Every economic downturn changes shoppers in some way. But this time, experts say the new behavior — fueled by higher gas and food prices, tightening credit and a slumping housing market — are the most dramatic and widespread that they have seen since the mid-1970s.
So retailers, marketers and investors are all trying to figure out which habits shoppers will keep and which they drop when the economy recovers.
And the question for us is the implications those choices are going to have on both the current and future progressive political agenda.
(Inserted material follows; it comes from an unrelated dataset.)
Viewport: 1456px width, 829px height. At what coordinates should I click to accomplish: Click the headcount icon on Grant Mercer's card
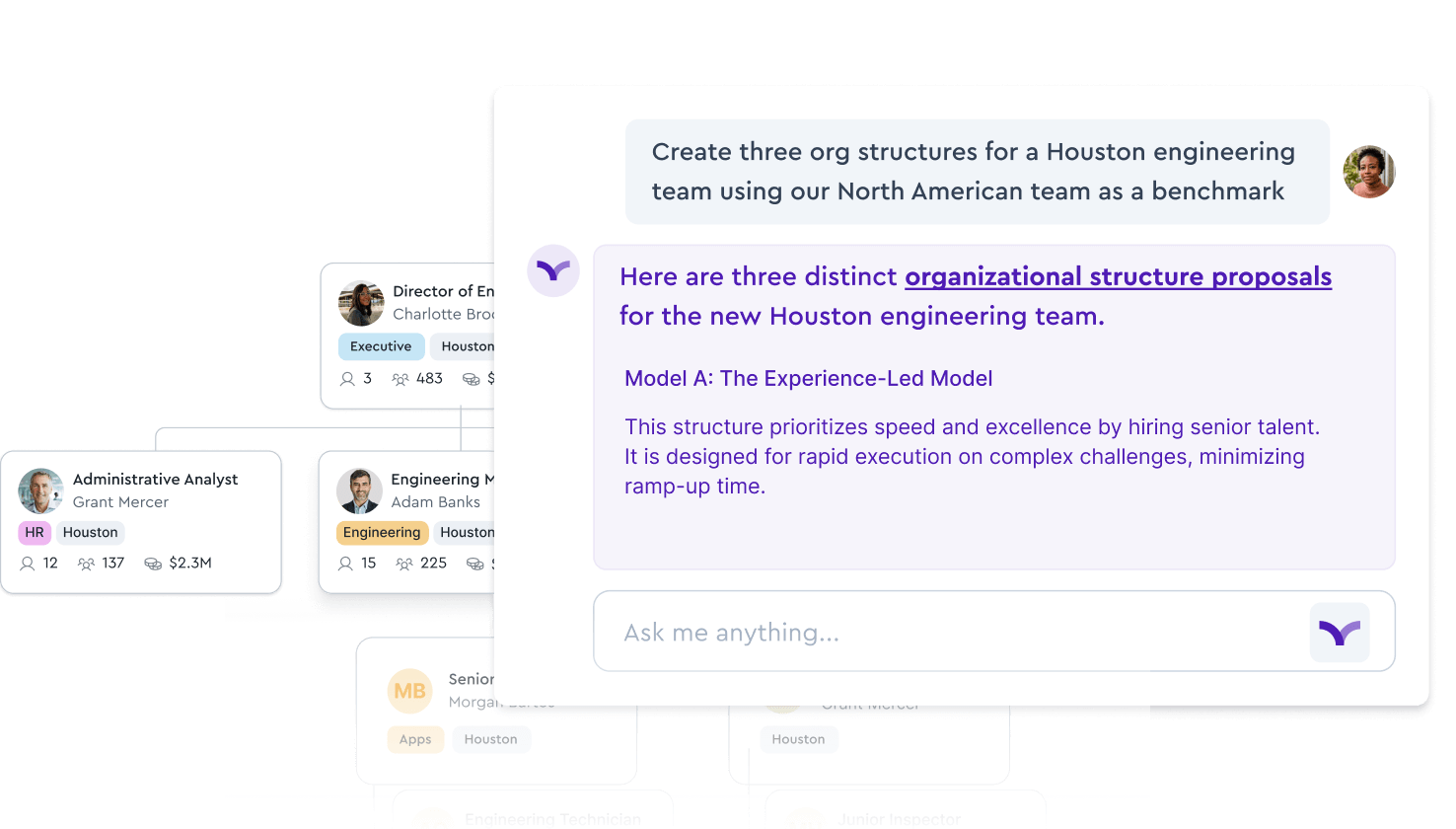pos(29,563)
From the same article:
According to a survey released recently by market research company Nielsen Co., which tracks consumer habits, about two-thirds, or 63 percent, of consumers are cutting spending because of rising gas prices, up 18 percentage points from a year ago.
The study queried 50,000 consumers by e-mail during the first week of June.
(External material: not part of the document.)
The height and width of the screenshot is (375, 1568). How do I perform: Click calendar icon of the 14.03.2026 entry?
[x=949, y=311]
We already know the conservative reaction to the current economic crisis has been to utilize what Naomi Klein refers to in this month's Nation Magazine and her oustanding book The Shock Doctrine as "disaster capitalism," in which "today's preferred method of reshaping the world in the interest of multinational corporations is to systematically exploit the state of fear and disorientation that accompanies moments of great shock and crisis." We've seen the current calls for drilling in ANWR despite over 68 million acres of current oil leases that sit undrilled, or a demand for tax cuts to the rich and Treasury Secretary Paulson's calls for increasing executive powers for the fed.
But what does the progressive agenda look like and what possibilities will be open to us as new habits and lifestyle changes are taking place among the American consumer and voters?
Already, we see the public calling for both more energy exploration AND alternative energy funding.
With more Americans riding bikes and flooding onto transit, there is a potential for increased funding and more ambitious transit solutions.
And it is going to drive Republicans crazy, because in the face of all these changes Americans will be confronting, it will expose the true extent to which their ideas are based on divisive but ultimately distracting issues such as race, gay marriage and immigration. But we will need to be careful to keep the terms of the debate open and honest: while the American people may support both drilling and alternative energy exploration in polls, they won't support it when they realize it as the land grab it is and hear how many millions of acres big oil is already hoarding.
The changes presented by the current economic situation are tough and challenging, but ultimately the American people are showing through their actions and words that they are ready to take on the tough challenges and do the hard work politically to make it happen.
Open to suggestions of changes we should be pushing for to help make this happen. Especially things that we might not have previously thought were possible.